STUDY TEXT →
###

At present, we search for populations at high risk for inherited cancers only to tell families what their fates will be. We spend relatively little time and money understanding the origins and consequences of the habits that bring on the majority of fatal cancers and reaching out to the entire population with help in avoiding these habits. A 1996 study by the Harvard School of Public Health found that only about ten percent of people who had died of cancer were born with versions of genes that made the disease inevitable. About seventy percent of the lethal cancers were brought on by choices such as smoking, poor diet, and obesity, and most of the remaining twenty percent could be attributed to alcohol, workplace carcinogens, and infectious agents. Smoking is optional, but eating, drinking, and breathing are not: the task of understanding why people act against their own best interest even after they learn how to act prudently is not part of today’s agenda for cancer research, but it should be.
4: For the short term, domesticate the tumors that do arise.
Setting prevention aside – not because it is impossible, but because in scientific terms it is so easy that one is embarrassed to say more about it – in the near future cancers are likely to be dealt with by a slowly evolving combination of genetic, immunologic, and antibiotic interventions. The lessons of microbial research apply here: the immune system is the body’s first line of defense.

###

Stored data:

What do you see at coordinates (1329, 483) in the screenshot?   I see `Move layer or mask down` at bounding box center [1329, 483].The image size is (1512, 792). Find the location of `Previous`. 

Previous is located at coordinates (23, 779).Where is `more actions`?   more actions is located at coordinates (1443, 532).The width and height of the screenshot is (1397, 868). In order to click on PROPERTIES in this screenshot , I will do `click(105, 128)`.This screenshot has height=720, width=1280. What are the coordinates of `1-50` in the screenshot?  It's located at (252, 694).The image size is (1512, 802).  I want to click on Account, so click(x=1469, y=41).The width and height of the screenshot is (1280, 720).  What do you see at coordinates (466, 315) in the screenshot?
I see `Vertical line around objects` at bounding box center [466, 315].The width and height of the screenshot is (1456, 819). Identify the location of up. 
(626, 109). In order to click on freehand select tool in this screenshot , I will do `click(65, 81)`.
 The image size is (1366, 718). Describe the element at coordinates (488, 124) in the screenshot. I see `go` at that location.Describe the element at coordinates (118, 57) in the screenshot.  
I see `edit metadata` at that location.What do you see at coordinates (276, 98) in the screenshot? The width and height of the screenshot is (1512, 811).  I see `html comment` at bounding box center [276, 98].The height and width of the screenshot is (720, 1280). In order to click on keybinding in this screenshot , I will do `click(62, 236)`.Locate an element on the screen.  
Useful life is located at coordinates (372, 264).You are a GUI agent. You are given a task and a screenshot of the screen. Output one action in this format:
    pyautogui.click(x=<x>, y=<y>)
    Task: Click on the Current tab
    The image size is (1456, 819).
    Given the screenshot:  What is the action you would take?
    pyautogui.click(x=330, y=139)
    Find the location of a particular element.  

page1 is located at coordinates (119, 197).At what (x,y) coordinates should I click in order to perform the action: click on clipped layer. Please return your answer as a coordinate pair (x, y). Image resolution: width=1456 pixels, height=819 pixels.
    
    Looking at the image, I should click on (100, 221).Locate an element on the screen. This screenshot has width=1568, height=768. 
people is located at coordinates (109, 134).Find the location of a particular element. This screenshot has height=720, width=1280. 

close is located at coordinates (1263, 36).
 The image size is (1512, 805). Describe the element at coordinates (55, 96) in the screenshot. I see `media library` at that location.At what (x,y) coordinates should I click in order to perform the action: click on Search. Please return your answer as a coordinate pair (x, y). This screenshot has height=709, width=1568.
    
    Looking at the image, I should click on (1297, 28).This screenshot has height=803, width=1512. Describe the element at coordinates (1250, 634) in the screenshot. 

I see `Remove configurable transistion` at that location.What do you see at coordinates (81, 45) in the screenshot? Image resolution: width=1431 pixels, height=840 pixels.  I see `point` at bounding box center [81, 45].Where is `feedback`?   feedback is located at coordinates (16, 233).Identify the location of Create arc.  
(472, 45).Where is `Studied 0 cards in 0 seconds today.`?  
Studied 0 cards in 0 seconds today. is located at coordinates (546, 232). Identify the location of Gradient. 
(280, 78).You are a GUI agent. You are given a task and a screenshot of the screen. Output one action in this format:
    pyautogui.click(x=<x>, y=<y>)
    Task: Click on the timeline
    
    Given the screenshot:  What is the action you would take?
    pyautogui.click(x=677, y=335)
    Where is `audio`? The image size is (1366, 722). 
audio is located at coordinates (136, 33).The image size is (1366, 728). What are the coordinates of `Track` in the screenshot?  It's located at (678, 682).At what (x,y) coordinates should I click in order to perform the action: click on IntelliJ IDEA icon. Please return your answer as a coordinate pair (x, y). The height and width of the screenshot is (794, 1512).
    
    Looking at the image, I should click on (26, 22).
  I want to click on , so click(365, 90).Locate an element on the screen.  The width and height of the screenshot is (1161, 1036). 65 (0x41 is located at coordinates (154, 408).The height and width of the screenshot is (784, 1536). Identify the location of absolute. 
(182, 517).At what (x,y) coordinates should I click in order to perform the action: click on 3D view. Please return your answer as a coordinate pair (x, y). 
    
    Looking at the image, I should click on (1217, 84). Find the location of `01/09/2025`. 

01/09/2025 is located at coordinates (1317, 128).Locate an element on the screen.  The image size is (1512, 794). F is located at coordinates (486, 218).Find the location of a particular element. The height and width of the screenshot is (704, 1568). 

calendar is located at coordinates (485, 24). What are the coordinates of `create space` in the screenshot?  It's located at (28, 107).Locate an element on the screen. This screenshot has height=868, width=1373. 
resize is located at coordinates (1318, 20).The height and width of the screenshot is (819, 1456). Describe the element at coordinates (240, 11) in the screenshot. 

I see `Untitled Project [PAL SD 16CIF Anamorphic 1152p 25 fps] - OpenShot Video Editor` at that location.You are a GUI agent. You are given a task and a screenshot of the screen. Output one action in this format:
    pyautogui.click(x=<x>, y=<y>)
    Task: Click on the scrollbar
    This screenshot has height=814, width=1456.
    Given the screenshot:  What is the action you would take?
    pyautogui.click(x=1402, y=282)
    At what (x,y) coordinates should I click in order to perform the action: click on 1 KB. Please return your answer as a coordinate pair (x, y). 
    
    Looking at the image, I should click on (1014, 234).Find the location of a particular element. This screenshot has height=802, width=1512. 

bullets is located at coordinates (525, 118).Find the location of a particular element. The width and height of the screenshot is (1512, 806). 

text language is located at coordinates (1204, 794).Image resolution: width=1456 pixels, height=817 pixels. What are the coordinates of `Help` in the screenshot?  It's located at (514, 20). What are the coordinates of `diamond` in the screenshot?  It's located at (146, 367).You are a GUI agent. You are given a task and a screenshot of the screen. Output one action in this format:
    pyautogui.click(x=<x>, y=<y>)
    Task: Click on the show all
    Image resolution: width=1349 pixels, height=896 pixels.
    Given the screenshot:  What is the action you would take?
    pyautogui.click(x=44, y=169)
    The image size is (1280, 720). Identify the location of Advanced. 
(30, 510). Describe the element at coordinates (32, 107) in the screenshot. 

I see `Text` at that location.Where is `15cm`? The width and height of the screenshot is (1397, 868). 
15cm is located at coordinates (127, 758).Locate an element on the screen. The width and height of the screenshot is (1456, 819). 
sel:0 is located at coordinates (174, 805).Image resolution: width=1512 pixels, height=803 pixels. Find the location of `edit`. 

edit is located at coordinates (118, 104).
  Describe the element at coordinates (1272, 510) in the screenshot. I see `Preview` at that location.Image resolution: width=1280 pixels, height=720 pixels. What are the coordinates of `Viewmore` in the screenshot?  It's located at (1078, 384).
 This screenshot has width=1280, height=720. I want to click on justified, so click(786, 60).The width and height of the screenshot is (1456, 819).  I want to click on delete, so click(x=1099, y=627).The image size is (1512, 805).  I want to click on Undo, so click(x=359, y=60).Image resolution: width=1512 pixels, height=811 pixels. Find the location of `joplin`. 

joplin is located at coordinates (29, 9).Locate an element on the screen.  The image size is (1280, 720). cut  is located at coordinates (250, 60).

###

PROBLEMS TO SOLVE →
**a)** According to the cancer text, what share of people who had died of cancer did the 1996 Harvard study find were born with genes that made the disease inevitable?
**b)** Please copy the cancer text word for word, beginning at the words "Setting prevention aside" and stopping after "line of defense.".

SOLVED PROBLEMS →
**a)** About ten percent.

**b)**
Setting prevention aside – not because it is impossible, but because in scientific terms it is so easy that one is embarrassed to say more about it – in the near future cancers are likely to be dealt with by a slowly evolving combination of genetic, immunologic, and antibiotic interventions. The lessons of microbial research apply here: the immune system is the body’s first line of defense.